San Jose, Calif. - IC design debug software vendor Novas Software Inc. this week will release an add-on module for its Debussy and Verdi debug environments that lets users debug both HDLs and the automated testbench languages of Synopsys Inc. and Verisity Ltd.
Scott Sandler, president and CEO of Novas, said the nBench add-on lets Debussy and Verdi support Verisity's "e" and Synopsys' Vera hardware verification languages (HVLs). Designers using those testbench generation tools previously have relied on Verisity's and Synopsys' built-in testbench debuggers and have used a separate debugger, such as Debussy, to work with Verilog or VHDL code, Sandler said. With nBench, users of testbench generation tools can determine whether a functional error exists in a design or whether there was simply an error in testbench generation or testbench generation setup, he said.
Module's capabilities
Users of nBench can browse the source code of testbench programs; examine and annotate event information onto the testbench structure; and traverse between HDL and HVL code across block, chip and system hierarchies. The add-on applies debug features, such as language tracing, event analysis and active annotation, to testbench debug in a manner consistent with design debug, Sandler said. The testbench code is stored in the Debussy database.

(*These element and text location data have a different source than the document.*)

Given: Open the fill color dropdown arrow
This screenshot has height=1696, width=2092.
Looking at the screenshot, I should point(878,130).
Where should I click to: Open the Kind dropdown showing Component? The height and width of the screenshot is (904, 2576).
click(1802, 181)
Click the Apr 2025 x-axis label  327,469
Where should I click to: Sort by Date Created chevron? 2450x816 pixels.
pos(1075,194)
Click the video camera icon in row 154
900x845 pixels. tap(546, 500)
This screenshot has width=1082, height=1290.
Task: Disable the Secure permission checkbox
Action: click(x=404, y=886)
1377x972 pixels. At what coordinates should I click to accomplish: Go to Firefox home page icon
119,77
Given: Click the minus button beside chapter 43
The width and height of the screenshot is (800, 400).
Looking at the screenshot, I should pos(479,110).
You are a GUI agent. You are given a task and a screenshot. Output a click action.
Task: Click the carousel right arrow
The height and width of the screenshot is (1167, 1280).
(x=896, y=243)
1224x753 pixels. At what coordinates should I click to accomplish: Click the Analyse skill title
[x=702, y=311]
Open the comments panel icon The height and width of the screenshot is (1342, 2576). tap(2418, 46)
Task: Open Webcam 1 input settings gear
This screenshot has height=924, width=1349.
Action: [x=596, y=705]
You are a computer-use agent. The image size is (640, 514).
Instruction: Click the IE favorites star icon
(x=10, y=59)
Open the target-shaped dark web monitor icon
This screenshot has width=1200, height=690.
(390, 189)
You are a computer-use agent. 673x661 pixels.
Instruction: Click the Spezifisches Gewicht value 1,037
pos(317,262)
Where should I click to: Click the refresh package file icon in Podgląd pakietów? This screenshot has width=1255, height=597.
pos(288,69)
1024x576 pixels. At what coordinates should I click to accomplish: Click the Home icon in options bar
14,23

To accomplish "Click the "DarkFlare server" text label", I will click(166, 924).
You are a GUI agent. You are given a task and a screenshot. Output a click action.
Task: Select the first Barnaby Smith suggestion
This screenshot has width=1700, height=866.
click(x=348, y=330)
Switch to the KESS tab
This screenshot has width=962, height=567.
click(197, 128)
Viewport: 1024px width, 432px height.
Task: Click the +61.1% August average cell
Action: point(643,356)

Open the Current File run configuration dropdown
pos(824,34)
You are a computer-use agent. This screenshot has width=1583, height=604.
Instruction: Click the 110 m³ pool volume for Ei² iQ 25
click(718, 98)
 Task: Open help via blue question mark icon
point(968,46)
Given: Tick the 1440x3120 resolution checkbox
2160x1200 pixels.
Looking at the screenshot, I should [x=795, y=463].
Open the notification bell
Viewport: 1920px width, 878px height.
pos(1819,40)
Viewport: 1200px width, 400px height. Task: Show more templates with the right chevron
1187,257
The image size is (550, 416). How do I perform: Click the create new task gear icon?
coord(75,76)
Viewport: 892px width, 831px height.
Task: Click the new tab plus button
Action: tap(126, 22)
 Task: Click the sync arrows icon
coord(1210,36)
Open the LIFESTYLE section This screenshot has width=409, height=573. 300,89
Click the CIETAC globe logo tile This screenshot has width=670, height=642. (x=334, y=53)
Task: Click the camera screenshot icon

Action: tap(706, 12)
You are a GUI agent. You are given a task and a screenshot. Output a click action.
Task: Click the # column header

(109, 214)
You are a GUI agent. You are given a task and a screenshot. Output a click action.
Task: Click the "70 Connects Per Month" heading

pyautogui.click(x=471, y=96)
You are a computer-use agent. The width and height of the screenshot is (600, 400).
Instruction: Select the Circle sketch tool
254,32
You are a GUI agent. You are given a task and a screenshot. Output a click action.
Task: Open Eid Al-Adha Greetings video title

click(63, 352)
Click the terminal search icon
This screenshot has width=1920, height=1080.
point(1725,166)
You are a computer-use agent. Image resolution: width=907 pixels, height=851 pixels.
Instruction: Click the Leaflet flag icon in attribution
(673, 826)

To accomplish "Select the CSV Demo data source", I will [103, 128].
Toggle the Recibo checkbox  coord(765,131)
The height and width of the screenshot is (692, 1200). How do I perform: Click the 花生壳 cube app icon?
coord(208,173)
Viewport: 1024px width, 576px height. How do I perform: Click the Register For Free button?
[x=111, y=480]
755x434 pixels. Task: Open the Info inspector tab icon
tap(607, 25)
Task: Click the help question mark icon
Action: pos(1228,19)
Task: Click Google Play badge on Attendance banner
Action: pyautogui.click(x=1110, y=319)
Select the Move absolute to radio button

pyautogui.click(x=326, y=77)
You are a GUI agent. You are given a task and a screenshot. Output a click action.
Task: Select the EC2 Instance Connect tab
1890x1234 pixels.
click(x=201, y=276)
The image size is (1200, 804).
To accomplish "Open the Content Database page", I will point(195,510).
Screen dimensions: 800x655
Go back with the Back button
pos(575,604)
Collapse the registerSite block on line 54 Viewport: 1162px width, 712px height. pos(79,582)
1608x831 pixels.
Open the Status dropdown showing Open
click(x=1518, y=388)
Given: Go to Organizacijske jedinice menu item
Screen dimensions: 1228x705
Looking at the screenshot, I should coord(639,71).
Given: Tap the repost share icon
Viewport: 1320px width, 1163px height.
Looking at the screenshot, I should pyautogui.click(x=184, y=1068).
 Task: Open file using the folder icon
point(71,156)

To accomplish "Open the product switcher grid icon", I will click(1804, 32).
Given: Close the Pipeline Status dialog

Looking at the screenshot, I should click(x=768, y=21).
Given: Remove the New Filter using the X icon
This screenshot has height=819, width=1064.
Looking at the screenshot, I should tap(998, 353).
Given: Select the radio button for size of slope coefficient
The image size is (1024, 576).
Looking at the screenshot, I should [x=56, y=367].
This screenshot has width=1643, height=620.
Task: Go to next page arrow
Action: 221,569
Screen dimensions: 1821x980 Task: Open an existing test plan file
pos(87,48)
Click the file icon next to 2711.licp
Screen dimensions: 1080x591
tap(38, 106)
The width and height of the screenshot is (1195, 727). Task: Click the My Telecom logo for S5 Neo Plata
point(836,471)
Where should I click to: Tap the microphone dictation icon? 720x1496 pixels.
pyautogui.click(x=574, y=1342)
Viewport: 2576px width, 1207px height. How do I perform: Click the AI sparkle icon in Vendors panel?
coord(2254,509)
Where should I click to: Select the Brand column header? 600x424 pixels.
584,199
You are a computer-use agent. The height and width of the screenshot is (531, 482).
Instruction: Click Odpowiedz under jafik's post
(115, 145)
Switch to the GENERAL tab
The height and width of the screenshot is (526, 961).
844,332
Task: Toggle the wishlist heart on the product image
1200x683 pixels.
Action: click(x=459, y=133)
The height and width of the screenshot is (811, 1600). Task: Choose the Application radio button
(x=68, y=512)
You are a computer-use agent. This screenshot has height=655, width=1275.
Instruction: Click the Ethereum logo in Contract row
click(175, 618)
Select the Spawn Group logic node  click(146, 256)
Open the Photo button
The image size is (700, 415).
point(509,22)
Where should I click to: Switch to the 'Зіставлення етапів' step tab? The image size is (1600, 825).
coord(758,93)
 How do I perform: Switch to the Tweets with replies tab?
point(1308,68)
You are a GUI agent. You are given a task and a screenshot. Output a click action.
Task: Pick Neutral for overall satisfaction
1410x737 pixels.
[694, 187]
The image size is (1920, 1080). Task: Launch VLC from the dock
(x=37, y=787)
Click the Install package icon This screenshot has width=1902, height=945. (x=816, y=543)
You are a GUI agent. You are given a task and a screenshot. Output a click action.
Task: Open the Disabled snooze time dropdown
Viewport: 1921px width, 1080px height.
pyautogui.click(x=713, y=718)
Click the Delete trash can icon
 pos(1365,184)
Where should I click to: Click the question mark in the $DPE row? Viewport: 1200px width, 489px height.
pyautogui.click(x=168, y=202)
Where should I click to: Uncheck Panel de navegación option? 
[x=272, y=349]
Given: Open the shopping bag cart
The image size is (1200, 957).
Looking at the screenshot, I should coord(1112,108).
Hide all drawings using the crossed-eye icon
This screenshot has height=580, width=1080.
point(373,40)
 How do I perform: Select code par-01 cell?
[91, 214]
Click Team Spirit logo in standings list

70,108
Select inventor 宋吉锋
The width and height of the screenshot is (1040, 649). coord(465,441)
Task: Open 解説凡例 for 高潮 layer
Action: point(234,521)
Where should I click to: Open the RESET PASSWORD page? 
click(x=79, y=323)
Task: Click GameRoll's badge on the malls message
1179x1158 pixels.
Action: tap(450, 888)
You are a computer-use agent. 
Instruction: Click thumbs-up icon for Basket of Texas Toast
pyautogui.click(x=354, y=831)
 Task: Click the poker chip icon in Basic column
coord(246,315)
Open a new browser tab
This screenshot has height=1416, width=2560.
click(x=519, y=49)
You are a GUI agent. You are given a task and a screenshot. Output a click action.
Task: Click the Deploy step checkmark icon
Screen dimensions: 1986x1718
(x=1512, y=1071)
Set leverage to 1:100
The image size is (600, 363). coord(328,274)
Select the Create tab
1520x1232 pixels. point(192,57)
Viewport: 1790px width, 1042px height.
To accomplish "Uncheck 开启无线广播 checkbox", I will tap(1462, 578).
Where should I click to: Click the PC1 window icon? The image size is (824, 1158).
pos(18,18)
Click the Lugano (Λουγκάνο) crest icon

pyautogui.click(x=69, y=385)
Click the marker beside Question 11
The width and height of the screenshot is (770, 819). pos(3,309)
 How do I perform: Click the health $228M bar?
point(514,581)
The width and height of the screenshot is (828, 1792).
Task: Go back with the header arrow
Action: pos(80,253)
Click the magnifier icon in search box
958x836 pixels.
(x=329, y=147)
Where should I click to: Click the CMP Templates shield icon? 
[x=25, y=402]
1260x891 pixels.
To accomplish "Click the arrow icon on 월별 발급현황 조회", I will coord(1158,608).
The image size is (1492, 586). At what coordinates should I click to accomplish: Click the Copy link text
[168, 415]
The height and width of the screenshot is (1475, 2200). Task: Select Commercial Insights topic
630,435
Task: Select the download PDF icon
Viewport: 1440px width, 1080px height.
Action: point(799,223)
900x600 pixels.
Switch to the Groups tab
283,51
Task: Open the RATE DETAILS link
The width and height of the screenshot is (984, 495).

That database and a second one can be accessed for "time-ordered dump information that occurs during simulation," Sandler said. "When you are using the viewers in Debussy, you are accessing both of those databases. You can also annotate the values at any point in time onto that source code. It ties it all together and makes it really easy to see what is happening at a given point in the design."
The support for e and Vera augments Novas' existing support of the OpenVera Assertions and SystemVerilog languages. Support for PSL will be available shortly, and support for SystemC is on the Novas road map, Sandler said.
Novas' nBench is available immediately and is included free with Verdi and Debussy system bundles. The product may also be purchased as an option for modular Debussy licenses at $4,000 for a one-year subscription.